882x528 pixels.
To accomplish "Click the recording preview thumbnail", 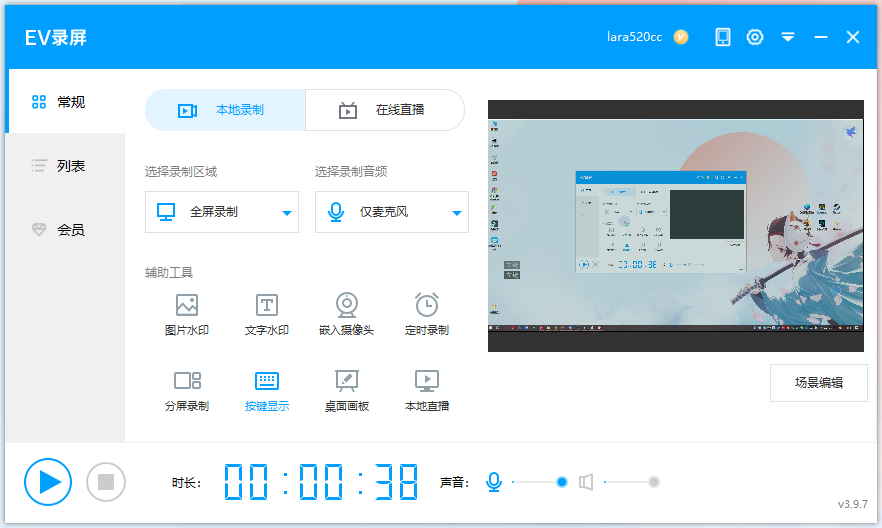I will [x=676, y=226].
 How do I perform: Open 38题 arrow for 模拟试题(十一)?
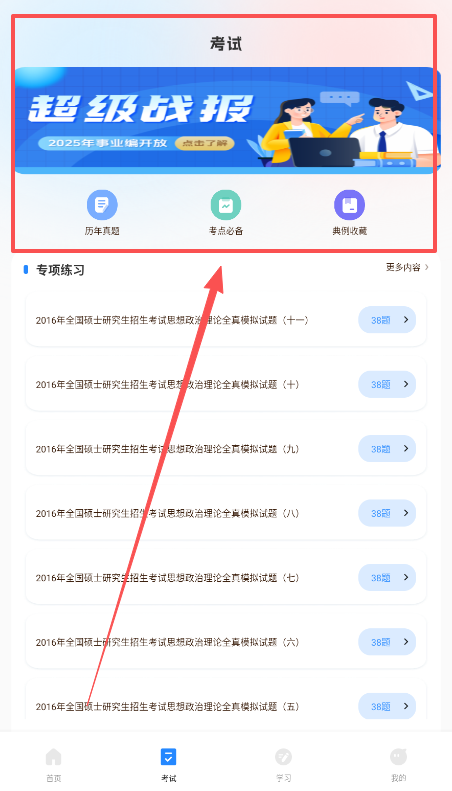[x=406, y=320]
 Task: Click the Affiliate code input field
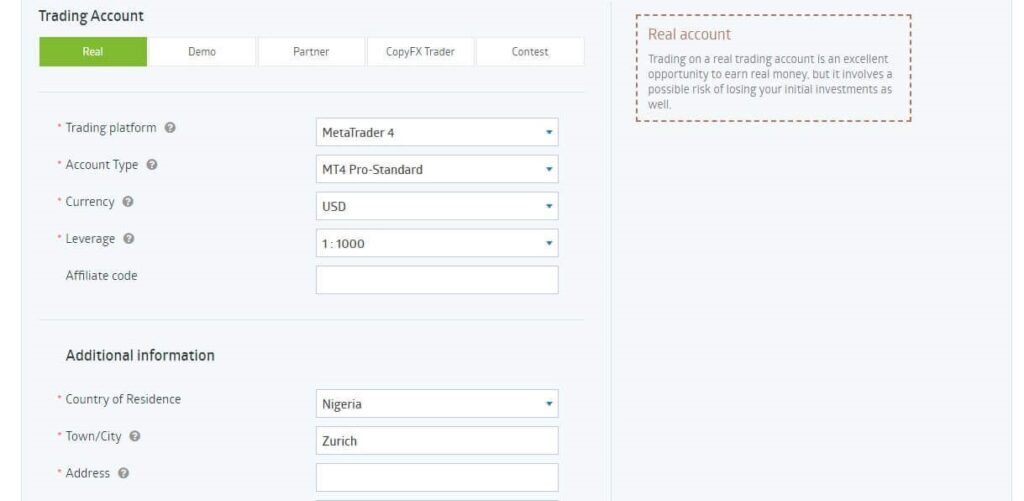tap(437, 280)
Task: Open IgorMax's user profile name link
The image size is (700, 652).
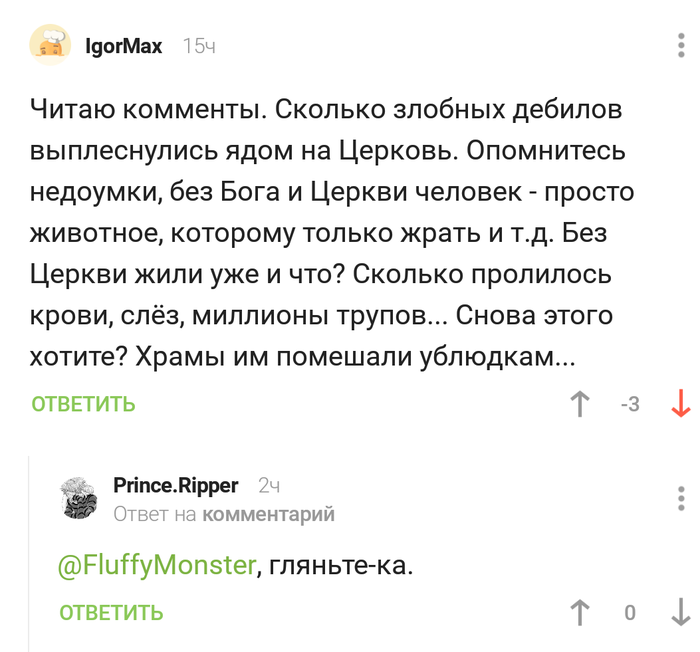Action: pos(124,47)
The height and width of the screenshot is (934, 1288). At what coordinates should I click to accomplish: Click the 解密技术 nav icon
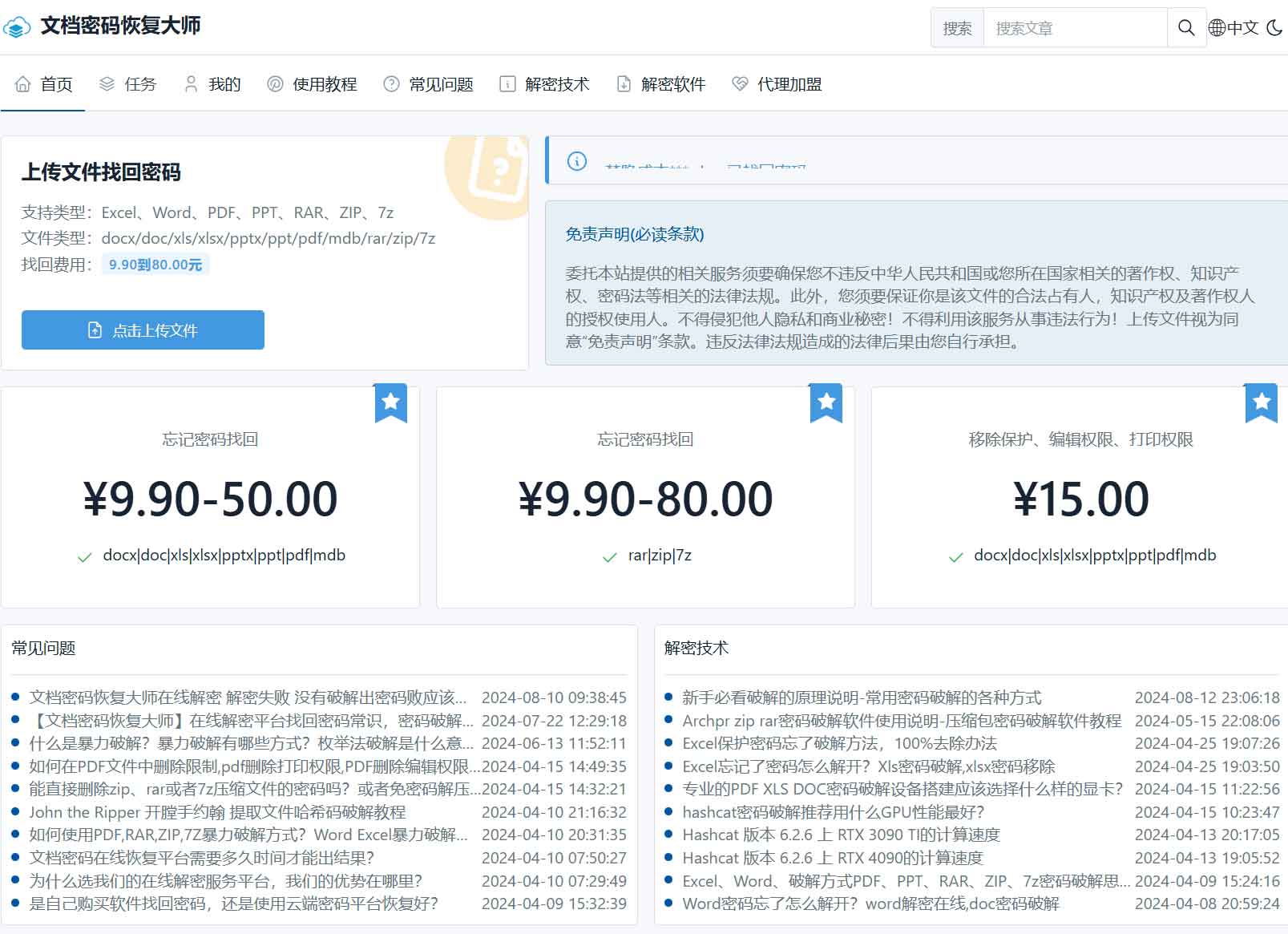[507, 84]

.....

**WHAT YOU WILL DO**
Rewrite the listing from the line with "Task: Open IgorMax's user profile name link" through its end, replacing "screenshot" with "screen capture" and leaving everything else unchanged. Omit the pictures.

**ANSWER TO THIS PROBLEM**
Task: Open IgorMax's user profile name link
The image size is (700, 652).
Action: pos(124,47)
The height and width of the screen capture is (934, 1288). At what coordinates should I click to accomplish: Click the 解密技术 nav icon
[507, 84]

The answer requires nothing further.